The Battle of Calimete was a battle of the Cuban War of Independence on December 29, 1895, which was led by Cuban independence activists Máximo Gómez, Antonio Maceo and later on, Serafín Sánchez.

==Background==
Cuban troops camped on the night of December 28 in the ruins of the Triunfana sugar mill, about two kilometers northeast of Calimete. During the early morning hours, the main Cuban leaders, including Major General Serafín Sánchez, were conferring and giving instructions to subordinate leaders. Maceo personally verified the disposition of the forces and their preparation for the imminent combat. An outpost was located about 400 meters from the town, on the road from Calimete to Triunfana. The Spanish troops arrived by train, coming from Real Campiña, between 04:30 and 05:00 hours, and formed in order of march with the front towards the Cuban camp. The main Spanish commander was Lieutenant Colonel Emilio Perera, who was unaware of the presence of the liberators and had to move east because his mission was to go to Sabana Vieja located in that direction.

==The Battle==
In the Mambí camp, the target was hit and the men immediately prepared for action. The Spanish column began the march at 06:30 while a thick fog still covered the entire terrain. His vanguard, in which Lieutenant Colonel Perera marched, was made up of a company under the command of Captain Cabello and his extreme guard was made up of the cavalry platoon that received the first shots from the Cuban advance, which immediately fell back on the infantry. The enemy continued to advance for some 1,200 meters until it was contained by the fire generated by the Cuban infantry, which responded while withdrawing, taking action on the road and the surrounding cane fields.

Gómez and Maceo witnessed the execution of a prisoner sentenced to death for violating the honor of a woman. The Spanish projectiles began to arrive there. The enemy cavalry platoon fell back to leave the infantry action. At those moments the horse of the Spanish chief fell, who received a strong blow and had to hand over command to Captain Cabello.

The Cuban vanguard, which had already started the advance when the combat began, stopped waiting for orders. The objective of Gómez and Maceo was to continue the march towards the West as soon as possible. For this reason, although the facilities of the mill offered an excellent defensive position, they did not try to sustain the combat there and, on the other hand, there was a great danger that other Spanish columns would come that could ruin the invasion. The left flank of the Spaniards tried to force the right flank of the Cubans, to force them to lie on the right and force the outcome. The insurrectionary infantry took refuge in the walls of the mill and with effective fire contained the attack.

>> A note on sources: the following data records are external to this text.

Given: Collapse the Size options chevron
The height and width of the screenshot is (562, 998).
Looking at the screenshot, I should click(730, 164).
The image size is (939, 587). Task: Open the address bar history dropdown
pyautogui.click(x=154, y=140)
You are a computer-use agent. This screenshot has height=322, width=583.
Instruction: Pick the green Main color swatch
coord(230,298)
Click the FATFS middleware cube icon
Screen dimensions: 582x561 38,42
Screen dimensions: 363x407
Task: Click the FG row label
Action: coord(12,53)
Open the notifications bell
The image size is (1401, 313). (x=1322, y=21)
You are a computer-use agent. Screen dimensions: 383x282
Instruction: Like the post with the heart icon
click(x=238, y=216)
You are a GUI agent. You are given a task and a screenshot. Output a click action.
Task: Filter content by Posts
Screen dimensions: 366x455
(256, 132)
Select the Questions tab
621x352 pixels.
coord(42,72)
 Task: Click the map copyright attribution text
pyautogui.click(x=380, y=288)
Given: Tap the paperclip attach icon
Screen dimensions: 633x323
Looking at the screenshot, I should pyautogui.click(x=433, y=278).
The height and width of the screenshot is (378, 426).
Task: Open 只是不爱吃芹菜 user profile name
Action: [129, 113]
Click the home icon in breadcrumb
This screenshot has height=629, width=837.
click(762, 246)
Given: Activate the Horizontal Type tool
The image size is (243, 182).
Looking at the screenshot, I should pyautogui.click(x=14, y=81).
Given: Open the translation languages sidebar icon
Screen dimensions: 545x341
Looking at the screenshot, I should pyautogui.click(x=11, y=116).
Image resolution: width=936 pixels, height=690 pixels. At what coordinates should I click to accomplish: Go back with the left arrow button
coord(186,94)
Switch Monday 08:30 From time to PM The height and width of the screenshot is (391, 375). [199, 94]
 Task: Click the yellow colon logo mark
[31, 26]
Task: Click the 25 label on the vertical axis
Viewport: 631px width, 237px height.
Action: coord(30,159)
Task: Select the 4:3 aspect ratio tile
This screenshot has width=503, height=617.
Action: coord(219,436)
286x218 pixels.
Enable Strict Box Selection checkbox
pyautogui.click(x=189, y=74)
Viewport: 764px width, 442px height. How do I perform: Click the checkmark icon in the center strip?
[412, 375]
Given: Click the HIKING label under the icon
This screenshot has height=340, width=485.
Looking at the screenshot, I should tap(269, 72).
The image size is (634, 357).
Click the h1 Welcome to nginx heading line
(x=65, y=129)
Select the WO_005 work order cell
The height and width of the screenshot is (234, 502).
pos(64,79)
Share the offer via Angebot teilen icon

The Cuban command ordered the charge against the enemy's right flank to alleviate the pressure it exerted, but it was necessary to give several charges because the Spanish infantry remained firm in their positions. These attacks by the Cuban cavalry were personally directed by Major General Serafín Sánchez, who finally achieved his objective. Later, although the enemy troops maintained their position, their offensive capacity was diminished and their command ordered the withdrawal on Calimete, relying on the reserves.

==Aftermath==
The Spanish casualties were 22 dead and 75 wounded. The Cubans had 16 dead and 69 wounded. The invading column was organized in order of march still under fire from the Spanish reserve, carrying a convoy of 36 wounded, some of which were serious wounds. After being attacked on two more occasions, she arrived at Mostacilla at 9:00 p.m. that day, about 12 km northwest of Colón.

This combat represented a decisive moment for the "Invasion". After brilliantly executing the "Lazo de la Invasión" and leaving the Spanish forces in the limits of Cienfuegos Province, the invading troops meet a Spanish column in the surroundings of Calimete, causing a devastating defeat and obtaining this way an easy entry into the La Habana Province, moving the war almost to the capital of the Captaincy General of Cuba.